# [Get the data](#get-the-data)

In [None]:
%load_ext nb_black
%load_ext autoreload
%autoreload 2

In [None]:
from pathlib import Path

import pandas as pd

In [None]:
%aimport src.data_helpers
from src.data_helpers import get_data, get_shapefiles, get_geojson_files

<a id="toc"></a>

## [Table of Contents](#table-of-contents)
0. [About](#about)
1. [User Inputs](#user-inputs)
2. [Get crime listings data](#get-crime-listings-data)
3. [Get weather data](#get-weather-data)
4. [Get Chicago boundary shapefiles](#get-chicago-boundary-shapefiles)

<a id="about"></a>

## 0. [About](#about)

In this notebook, we will retrieve the following data
- crime listing data from the Chicago Open data portal
- weather data for the city of Chicago from the NOAA database for the [O'Hare Airport station in the city](https://www.ncdc.noaa.gov/cdo-web/datasets/GHCND/stations/GHCND:USW00094846/detail)
- [boundary files](https://en.wikipedia.org/wiki/GIS_file_formats#Vector) for the city of Chicago, to allow for producing [choropleth maps](https://en.wikipedia.org/wiki/Choropleth_map)

<a id="user-inputs"></a>

## 1. [User Inputs](#user-inputs)

We'll define below the variables and helper functions that are to be used throughout the code.

In [None]:
data_dir = str(Path().cwd() / "data" / "raw")
crime_data_urls = {"2018": "3i3m-jwuy", "2019": "w98m-zvie"}
crime_data_prefix = (
    "https://data.cityofchicago.org/api/views/{}/rows.csv?accessType=DOWNLOAD"
)
shapefiles = {
    "Boundaries - Police Beats (current).zip": "https://data.cityofchicago.org/api/geospatial/aerh-rz74?method=export&format=Shapefile",
    "Boundaries - Community Areas (current).zip": "https://data.cityofchicago.org/api/geospatial/cauq-8yn6?method=export&format=Shapefile",
    "Boundaries - Neighborhoods.zip": "https://data.cityofchicago.org/api/geospatial/bbvz-uum9?method=export&format=Shapefile",
}

geojsonfiles = {
    "Boundaries - Community Areas (current).geojson": "https://data.cityofchicago.org/api/geospatial/bbvz-uum9?method=export&format=GeoJSON",
    "Boundaries - Neighborhoods.geojson": "https://data.cityofchicago.org/api/geospatial/cauq-8yn6?method=export&format=GeoJSON",
    "Boundaries - CPD districts.geojson": "https://data.cityofchicago.org/api/geospatial/7hhi-ktqw?method=export&format=GeoJSON",
}
force_download_crime_data = True
force_download_shape_files = True
force_download_geojson_files = True

In [None]:
data_dir = Path(data_dir)

<a id="get-crime-listings-data"></a>

## 2. [Get crime listings data](#get-crime-listings-data)

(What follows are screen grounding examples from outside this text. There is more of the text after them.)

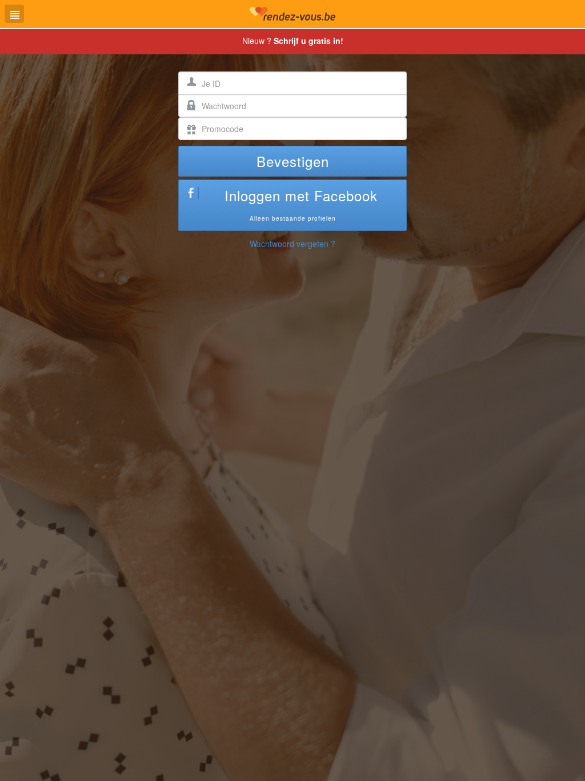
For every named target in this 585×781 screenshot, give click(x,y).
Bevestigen (293, 161)
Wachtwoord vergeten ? (292, 243)
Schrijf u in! (308, 40)
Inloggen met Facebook (301, 203)
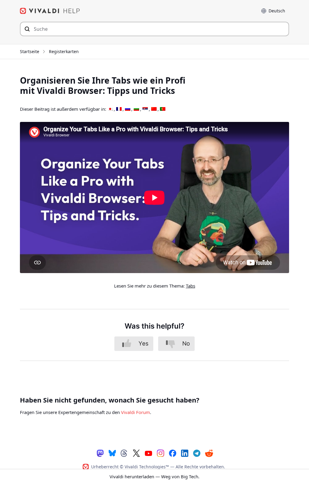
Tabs (190, 286)
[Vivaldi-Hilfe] (50, 11)
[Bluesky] (112, 453)
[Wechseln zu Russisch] (127, 109)
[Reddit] (208, 453)
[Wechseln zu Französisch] (119, 109)
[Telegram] (196, 453)
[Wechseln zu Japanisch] (110, 109)
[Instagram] (160, 453)
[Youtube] (148, 453)
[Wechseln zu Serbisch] (145, 109)
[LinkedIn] (184, 453)
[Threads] (124, 453)
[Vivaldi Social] (100, 453)
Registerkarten (64, 51)
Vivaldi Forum (135, 412)
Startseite (29, 51)
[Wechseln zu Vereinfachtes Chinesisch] (154, 109)
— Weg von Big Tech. (154, 476)
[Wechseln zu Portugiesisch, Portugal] (162, 109)
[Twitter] (136, 453)
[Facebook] (172, 453)
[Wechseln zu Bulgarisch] (136, 109)
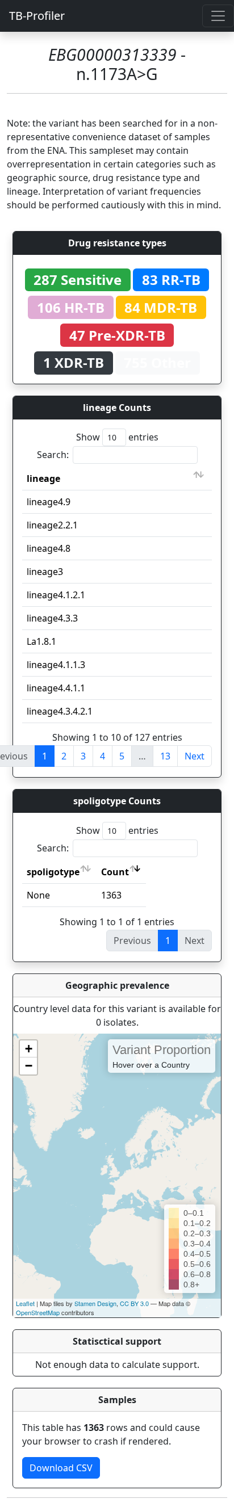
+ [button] (28, 1049)
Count (115, 872)
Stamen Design (95, 1303)
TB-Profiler (37, 15)
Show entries (117, 437)
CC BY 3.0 (134, 1303)
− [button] (28, 1066)
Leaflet (25, 1303)
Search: (53, 454)
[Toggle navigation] (218, 16)
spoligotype (53, 872)
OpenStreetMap (38, 1312)
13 (165, 756)
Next (194, 756)
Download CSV (61, 1468)
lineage (43, 478)
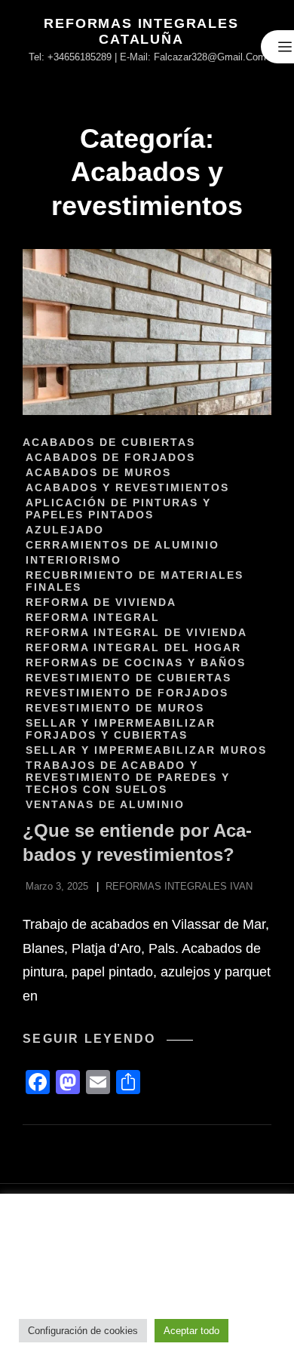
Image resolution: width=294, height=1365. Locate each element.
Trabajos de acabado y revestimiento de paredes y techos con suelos (128, 777)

We will begin by retrieving crime listings data from the [Chicago open data portal](https://data.cityofchicago.org/browse?limitTo=datasets) for the years [2018](https://data.cityofchicago.org/Public-Safety/Crimes-2018/3i3m-jwuy) and [2019](https://data.cityofchicago.org/Public-Safety/Crimes-2019/w98m-zvie).

In [None]:
for year, id in crime_data_urls.items():
    file_url = crime_data_prefix.format(year, id)
    get_data(
        file_path=data_dir / f"Crimes_-_{year}.csv",
        url=crime_data_prefix.format(id),
        msg=f"Downloading crime data for {year} from {file_url}...",
        force_download=force_download_crime_data,
    )

<a id="get-weather-data"></a>

## 3. [Get weather data](#get-weather-data)

Next, we'll retrieve the weather data from the NOAA website for the city of Chicago as recorded at the Chicago O'Hare weather station.

1. First, we'll load the NOAA page for the [Chicago O'Hare weather station](https://www.ncdc.noaa.gov/cdo-web/datasets/GHCND/stations/GHCND:USW00094846/detail)
2. Next, we will retrieve GHCN weather data, starting with the page for the weather station at Chicago O'Hare International Airport.
   - As we are making a (free) purchase from the NOAA website, we first add the station record to our Shopping Cart by clicking the **ADD TO CART** button. Next, we load our shopping cart and, from the drop-down menus and text input box, we will make the following specifications and then click **Continue**
     - Output format
       - select "Custom GHCN-Daily CSV"
     - Date Range (click on the dropdown menu)
       - we want all dates from January 1, 2018 to the curent date of October 12, 2019
3. Next, from the Custom Options available, we'll make the following selections from the listed checkboxes and then click **Continue**
   - Precipitation
   - Air Temperature
   - Wind
   - Weather Type
4. Finally, from the Review Order page, we'll simply enter our email address into the two required fields and click **Submit Order**

<a id="get-chicago-boundary-shapefiles-and-geojson-files"></a>

## 4. [Get Chicago boundary shapefiles and `geojson` files](#get-chicago-boundary-shapefiles-and-geojson-files)

Finally, we'll download various boundary files for the city of Chicago from the city's open data portal.

To do this, we'll loop over all listed boundary files in the `shapefiles` and `geojsonfiles` dictionaries and
1. download the zipped (for `shapefiles`) or `geojson` file
2. (for `shapefiles`) create a dedicated folder for each type of boundary file
3. (for `shapefiles`) [unzip with Python](https://stackoverflow.com/a/3451150/4057186) into a dedicated folder for each type of boundary file

We'll start by retrieving the `shapefiles`

In [None]:
get_shapefiles(
    data_dir=data_dir, shapefiles=shapefiles, force_download=force_download_shape_files
)

Finally, we'll retrieve `geojson` files

In [None]:
get_geojson_files(
    data_dir=data_dir,
    geojsonfiles=geojsonfiles,
    force_download=force_download_geojson_files,
)